2019
_PUBLIC HEALTH Big Data

_Geography is Destiny

Your ZIP code may have a bigger impact than you know on how long and how well you live.

_Gina Lovasi

Lovasi is an associate professor and co-director of the Urban Health Collaborative in the Dornsife School of Public Health.

Where you live should not determine your lifespan, but it often does.

Health disparities in neighborhoods result from access to transportation, limited supplies of nutritious food, poor access to primary care and unstable housing, among other factors. To address these issues, it’s critical to assess all the factors impacting the health of a community — and that’s where big data comes in.

At the Dornsife School of Public Health, Associate Professor of Urban Health and co-director of the Urban Health Collaborative Gina Lovasi is culling information from some of the nation’s largest databases on neighborhood resources — from stores, to restaurants, parks and pools.

Food_Landscape

Lovasi’s team has done so much to clean up the retail environment data that other public health researchers are asking to use it.

Lovasi’s team is mapping business of all types to create nationally linked datasets under an effort called the Retail Environment and Cardiovascular Disease study. They licensed and geocoded comprehensive business data from across the continental United States for each year in the period from 1990 to 2014, and created more than 100 health-relevant retail categories. Their goal is to use neighborhood data alongside health outcomes to inform zoning initiatives, policies and public health programs that increase healthy food availability, walkability and proximity to medical facilities.

They’ve done so much to clean up the accuracy of the data that other groups are asking for the resource. For instance, the CDC-funded Diabetes LEAD Network, with partners from Drexel, Geisinger-Johns Hopkins University, New York University and University of Alabama, will use the retail environment data to understand geographic patterns of diabetes risk and related health complications. In addition, the National Institutes of Health funded an extension of the project to investigate new aims on independent aging and cognitive function.

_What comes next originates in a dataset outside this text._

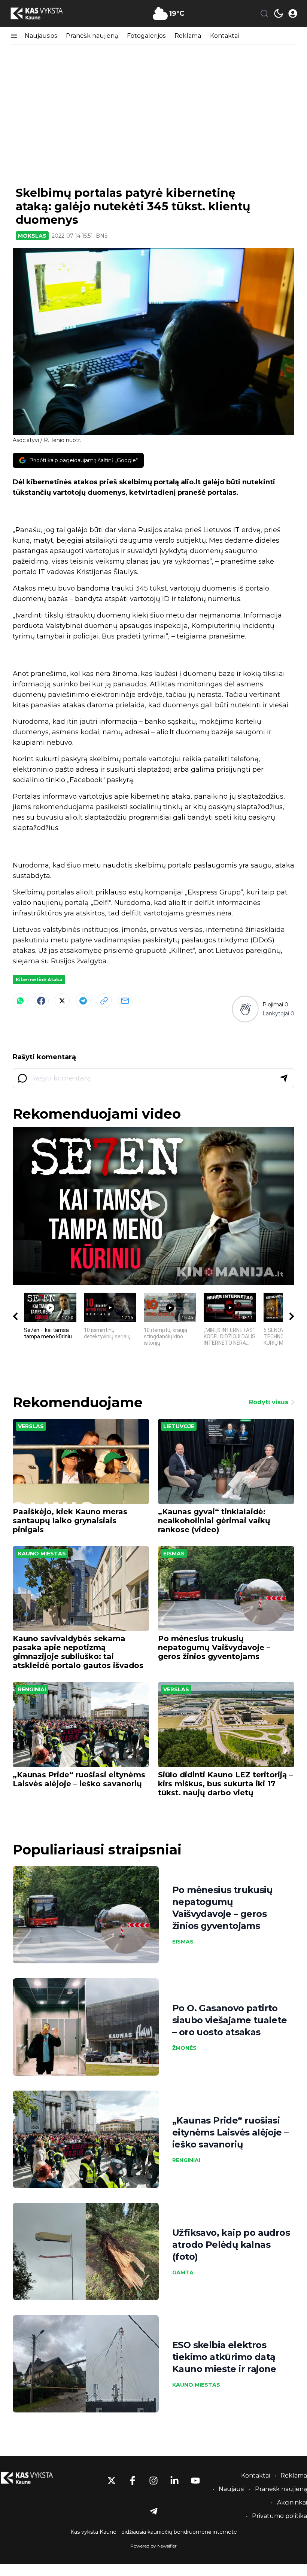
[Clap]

“One of the major limitations of earlier work [of this type] was relying on a snapshot in time,” Lovasi says. “We’re [now] able to look over a long period for changes. This helps us make sure we’re measuring the environment at the right time. We are also looking at trajectories of change and whether those trajectories affect health. That’s why we want to go back to 1990. It takes decades to accumulate enough cases to do this work.”